The data is scraped from the website csstats.gg using the ALL MATCHES page as an entry point for scraping. This resulted in NUMBER .dem files.

Data processing

Due to .dem files containing sensitive information regarding the users. the data required anonymisation before publishing. This meant extracting the data from the .dem files and censoring sensitive data.

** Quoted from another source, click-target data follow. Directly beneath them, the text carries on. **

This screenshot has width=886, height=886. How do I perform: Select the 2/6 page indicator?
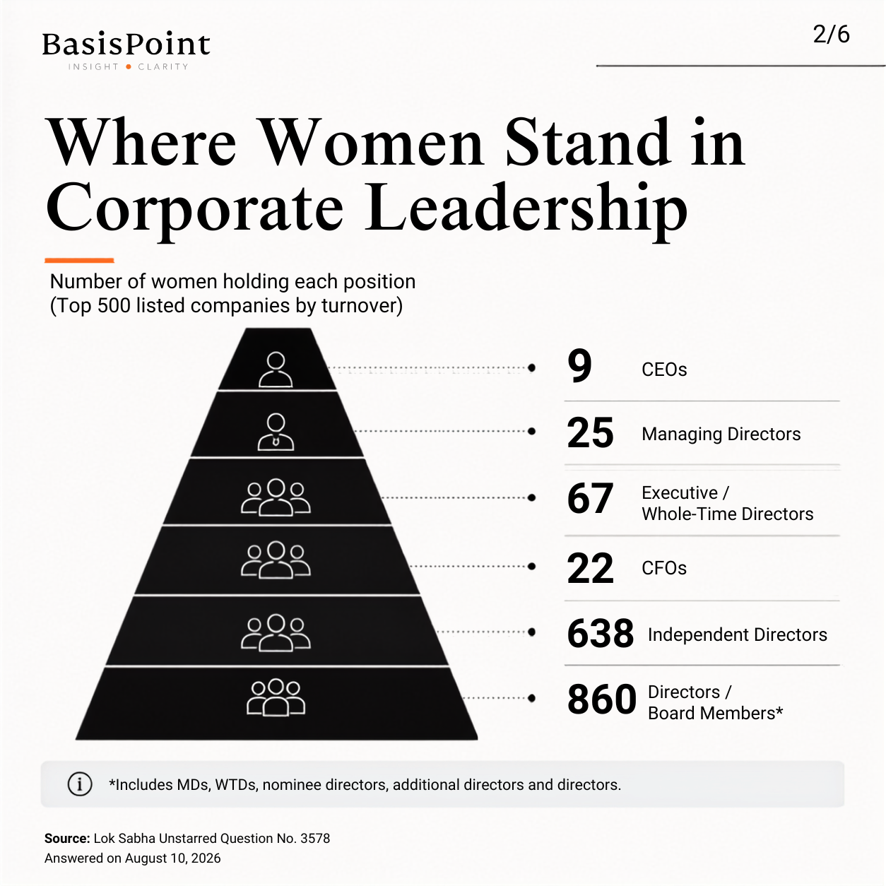point(832,34)
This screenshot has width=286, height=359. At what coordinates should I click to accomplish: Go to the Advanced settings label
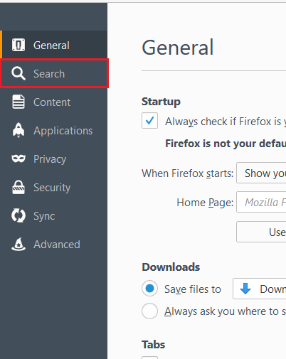(57, 245)
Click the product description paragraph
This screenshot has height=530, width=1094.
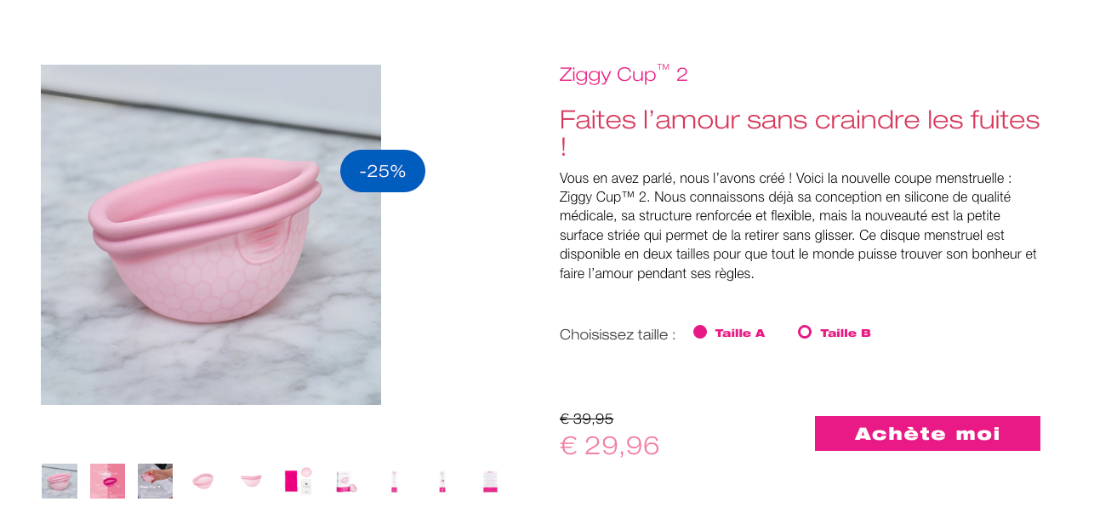798,225
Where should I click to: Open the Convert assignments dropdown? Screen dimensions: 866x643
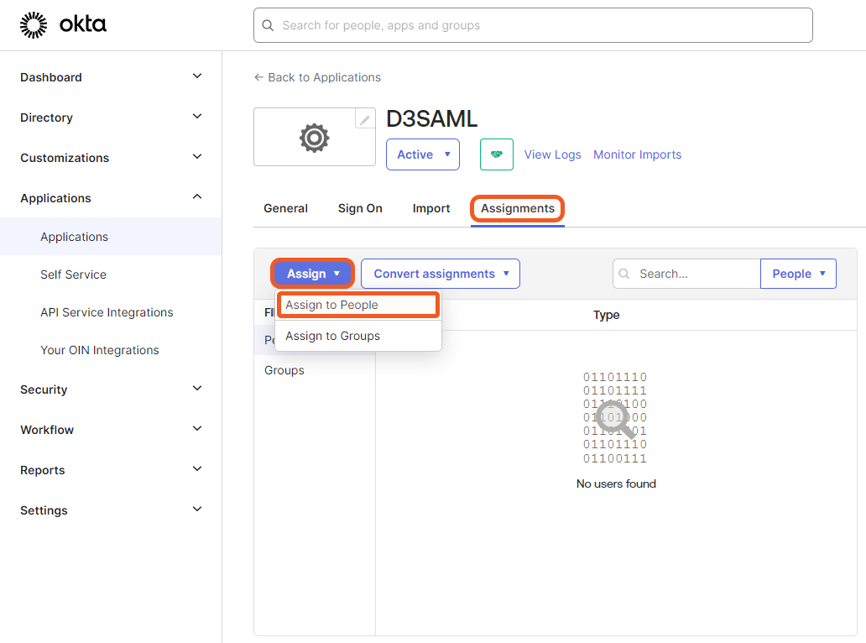pos(441,274)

In order to extract the data from these files the python library demoparser2 was used[github][pypi]. The demoparser parses events and ticks as two separate data types:

  • events : list[tuple[str, pd.DataFrame]] with the string describing the event type.
  • tick : pd.DataFrame

Loading of the data as recommended in the section "Loading dataset" returns these types as well.

Data anonymisation

The following is the complete list of data removed from the dataset:

  • crosshair_code
  • player_name
  • player_steamid
  • music_kit_id
  • leader_honors
  • teacher_honors
  • friendly_honors
  • agent_skin
  • user_id
  • active_weapon_skin
  • custom_name
  • orig_owner_xuid_low
  • orig_owner_xuid_high
  • fall_back_paint_kit
  • fall_back_seed
  • fall_back_wear
  • fall_back_stat_track
  • weapon_float
  • weapon_paint_seed
  • weapon_stickers
  • xuid
  • networkid
  • PlayerID
  • address

The following data is the complete list of altered data in the dataset:

  • name
  • user_name
  • names
  • steamid
  • user_steamid
  • attacker_name
  • attacker_steamid
  • victim_name
  • victim_steamid
  • active_weapon_original_owner
  • assister_name
  • assister_steamid
  • approximate_spotted_by

Data added from scraping process:

  • map
  • avg_rank
  • server
  • match_making_type
  • cheater

Usage notes

  • The dataset is formated in UTF-8 encoding.
  • Researchers should cite this dataset appropriately in publications

Applications

CS2CD is well suited for the following tasks

  • Cheat detection
  • Player performance prediction
  • Match outcome prediction
  • Player behaviour clustering
  • Weapon effectiveness analysis
  • Strategy analysis

Acknowledgements

A big heartfelt thanks to Paolo Burelli for supervising the project.